In early May 2021, I published my book, Practical MongoDB Aggregations, which I released electronically and free for anyone to read.
I love the MongoDB database and the uniqueness and power of its aggregation framework to analyse and manipulate massive amounts of data intuitively and efficiently. The opportunity to share this passion with others spurred me to write the book, with which I aim to support developers, architects, data analysts, data engineers, and data scientists to better understand how to maximise their productivity and effectiveness when building aggregation pipelines, as well as how to optimise these pipelines.
Like many people over the past year during the pandemic, I’ve struggled to keep myself occupied when not busy doing my day job. Hence, my book was born not just from a desire to improve people’s knowledge but as my pandemic project, written over many weekends, to stave off the boredom.
I believe aggregation pipelines provide a powerful domain-specific language for data processing in a way I’ve not seen before in other data-oriented tools, languages, or standards. SQL is a good data query language that caters to some analytical use cases via “group-by/having” statements. However, it typically has to be paired with a procedural language (e.g., Oracle’s PL/SQL) to encompass an ordered set of complex data transformation rules.
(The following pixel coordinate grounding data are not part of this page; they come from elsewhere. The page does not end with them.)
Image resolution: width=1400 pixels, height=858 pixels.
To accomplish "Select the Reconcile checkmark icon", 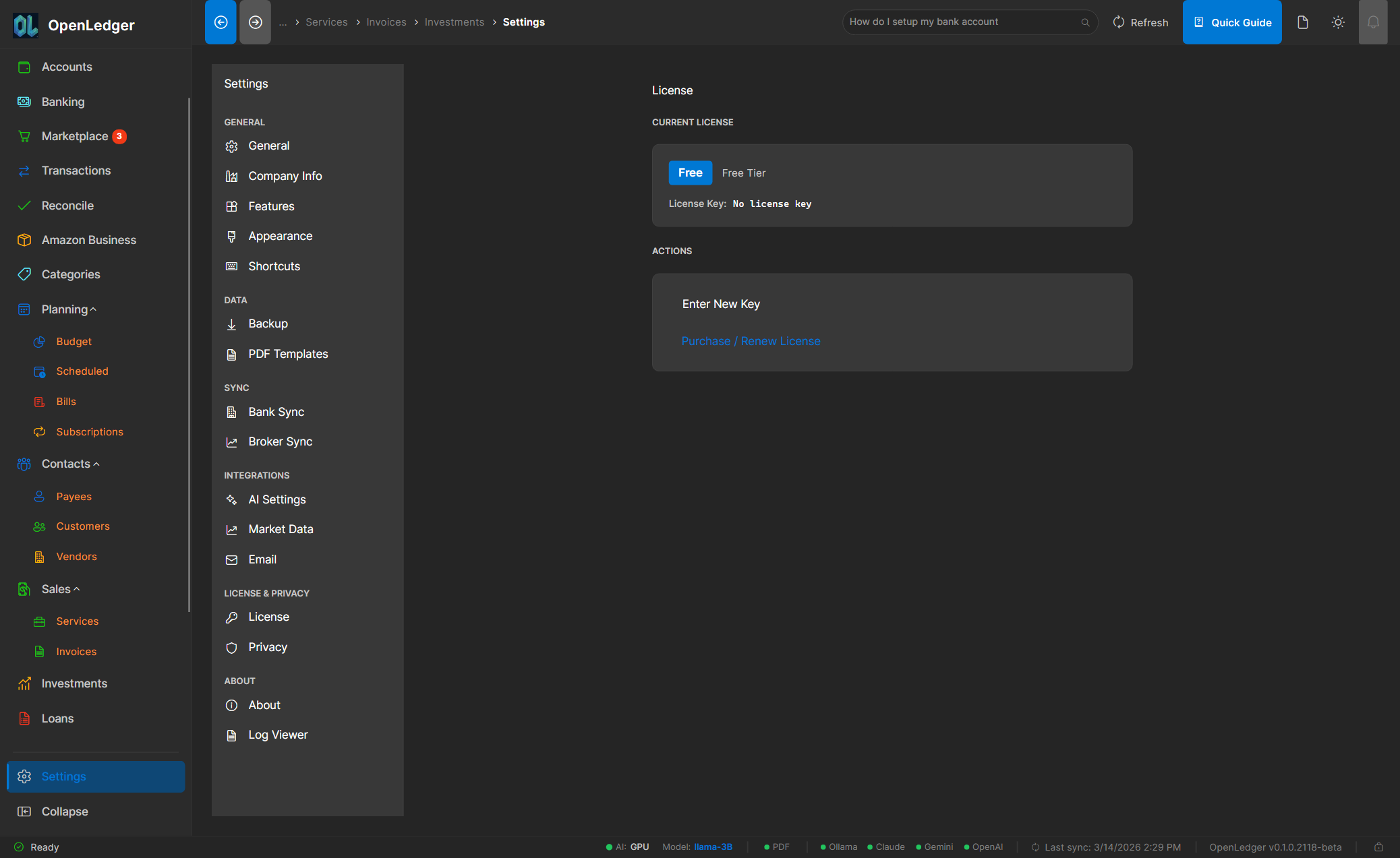I will coord(24,206).
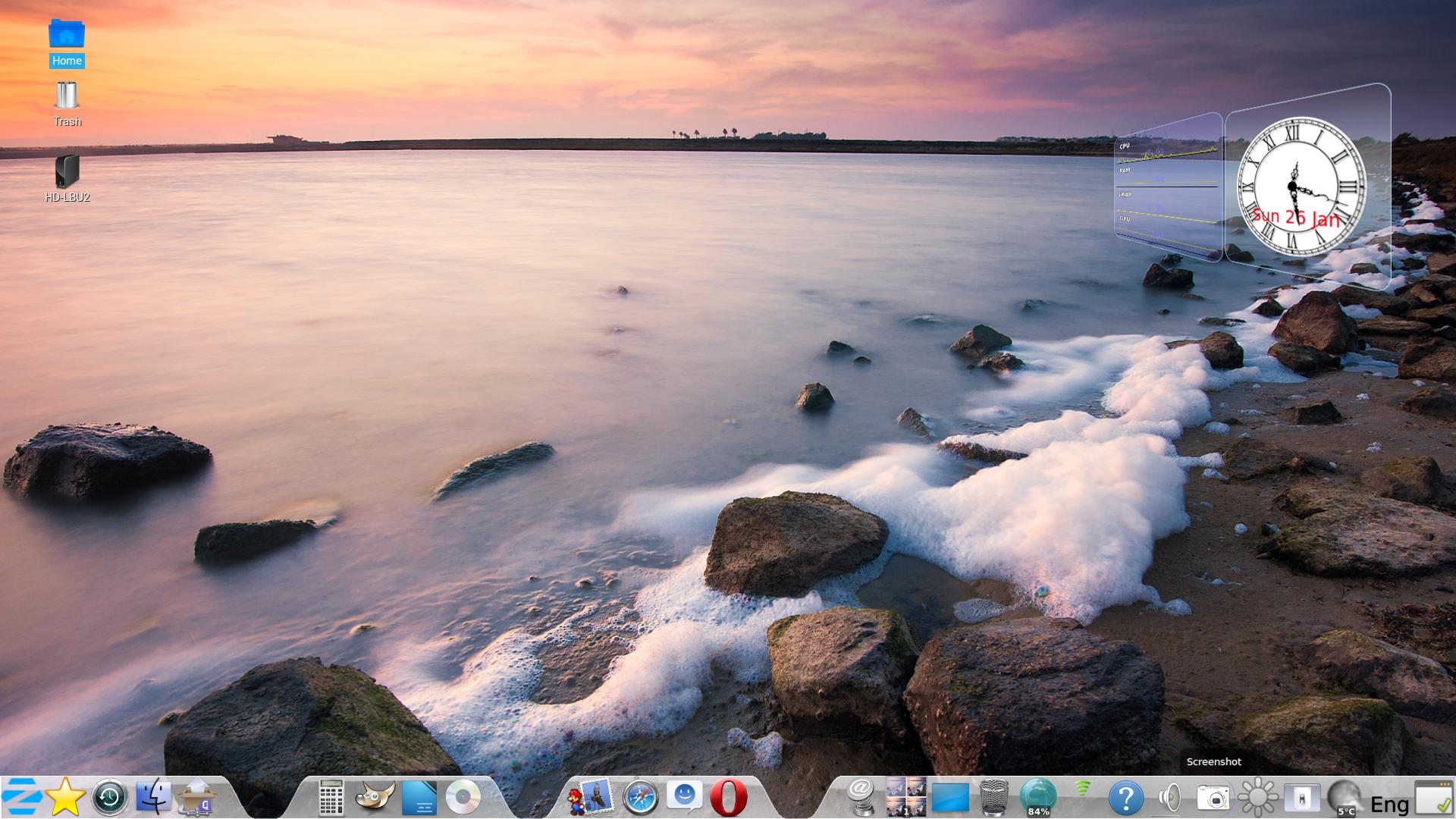Click the Wi-Fi signal indicator
The height and width of the screenshot is (819, 1456).
click(x=1082, y=790)
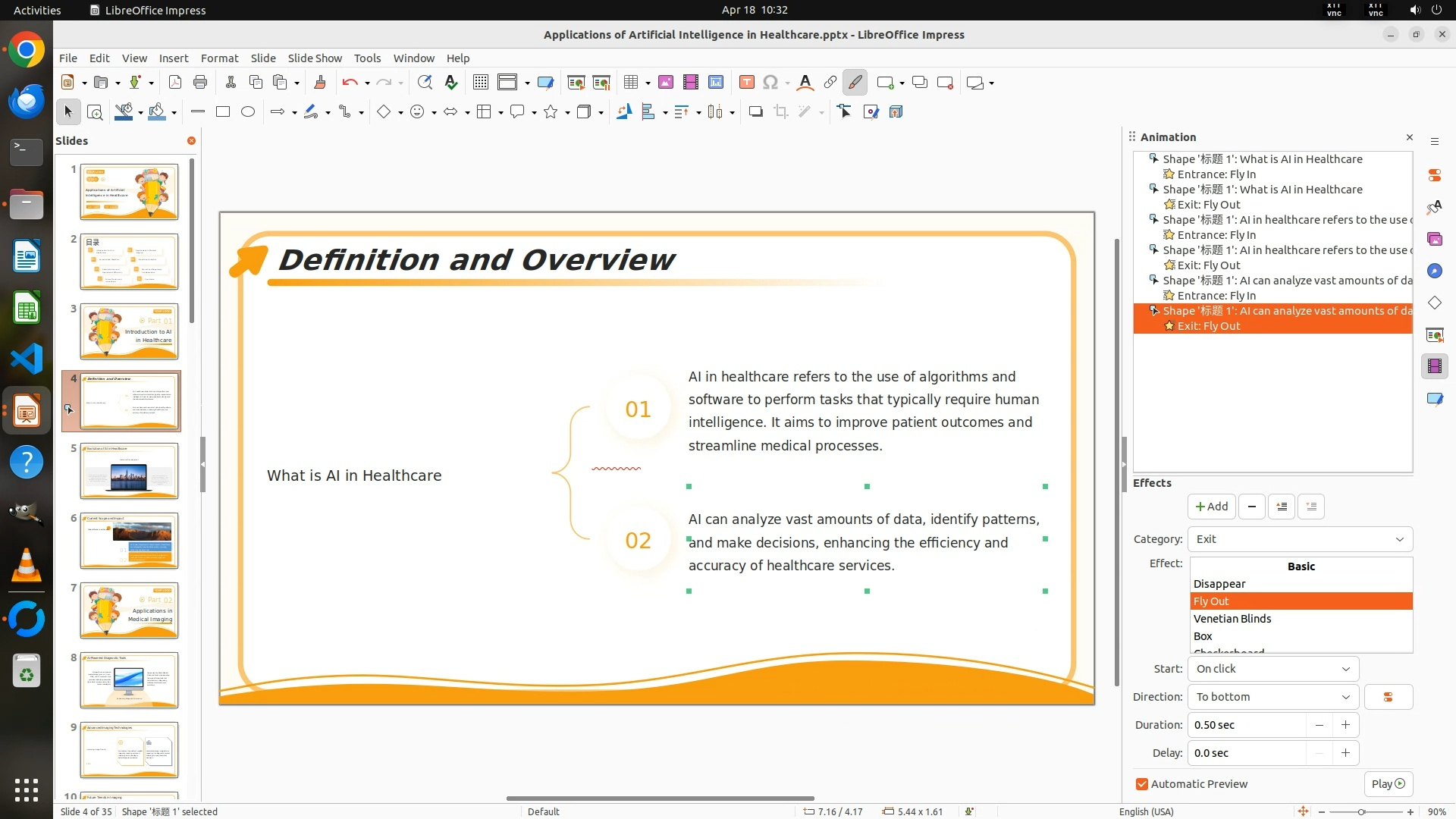Click the Crop Image tool icon
The height and width of the screenshot is (819, 1456).
(x=780, y=112)
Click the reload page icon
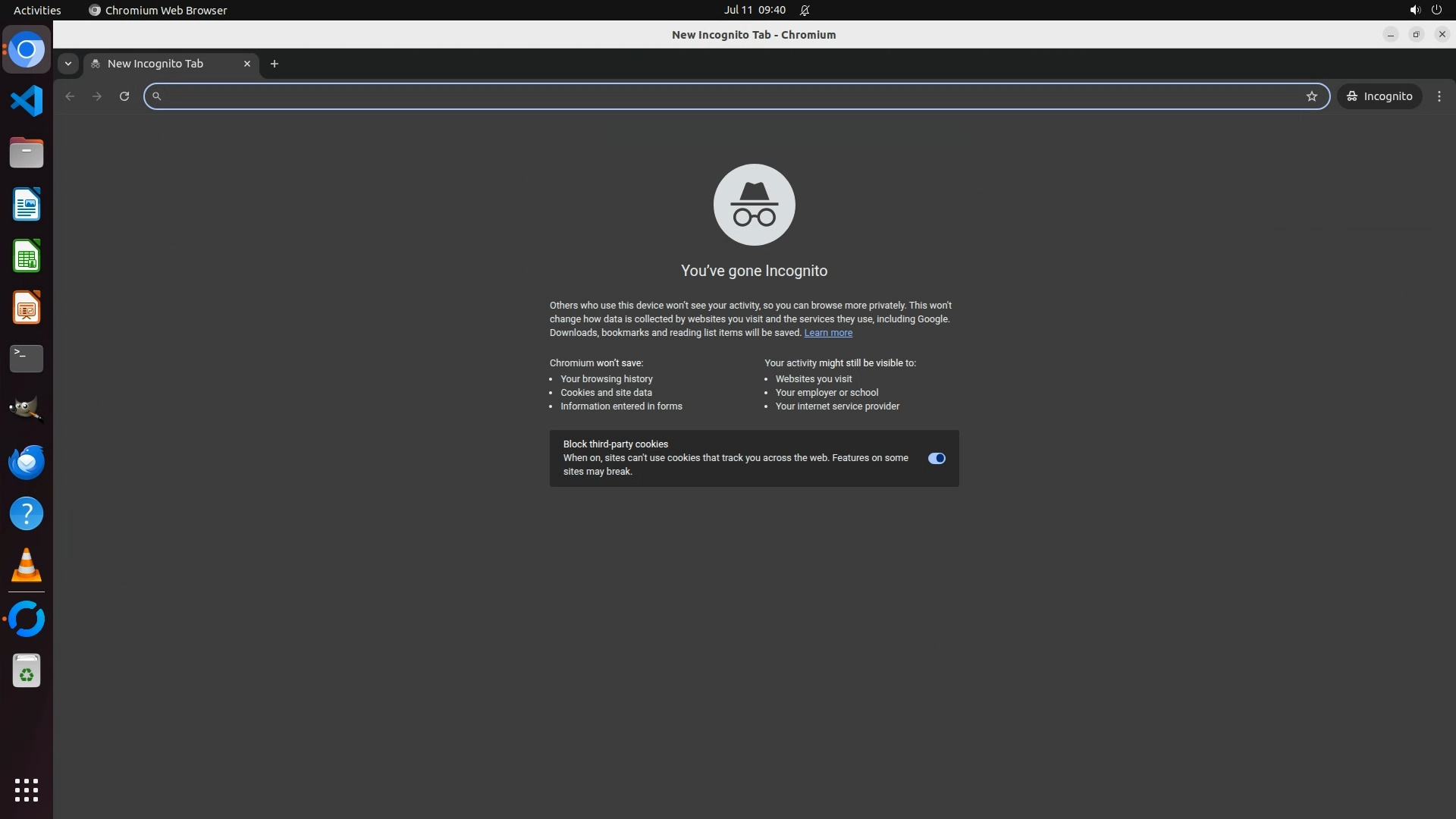1456x819 pixels. coord(124,96)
In the big data world of Hadoop, I find the MapReduce approach is too complex to develop with efficiently. Higher-level tools like Spark help alleviate some of this. However, by the necessity of still having to be general-purpose and versatile, the amount of Spark code required to process data sitting in any type of database is still too high for my liking. Many ETL tools provide proprietary data transformation capabilities, but these have to cater to the lowest common denominator capabilities across all the different types of databases they interact with.
For these reasons and from experience, I consider MongoDB Aggregations to be the best tool for processing large data sets because it combines performance with productivity. Nevertheless, I sense the aggregation framework is shrouded in mystery for many people, hence my desire to demystify it with this book.
I believe I identified a knowledge gap that many users wanted to be filled. MongoDB Inc. provides excellent reference documentation about aggregations in the MongoDB Manual, and MongoDB University provides a tremendous free online training course on aggregations. What I felt was still to be addressed was an opinionated yet informed perspective on how best to assemble aggregation pipelines from the well-documented parts—something that points the way to achieve optimal productivity and performance, accompanied by fully formed example pipelines to help put these approaches into practice.
I hope readers of my book will learn some new things of value and enjoy reading it. A good test of the relevance of my book, in time, will be if people come back to it repeatedly as they continue with their journey of developing aggregations.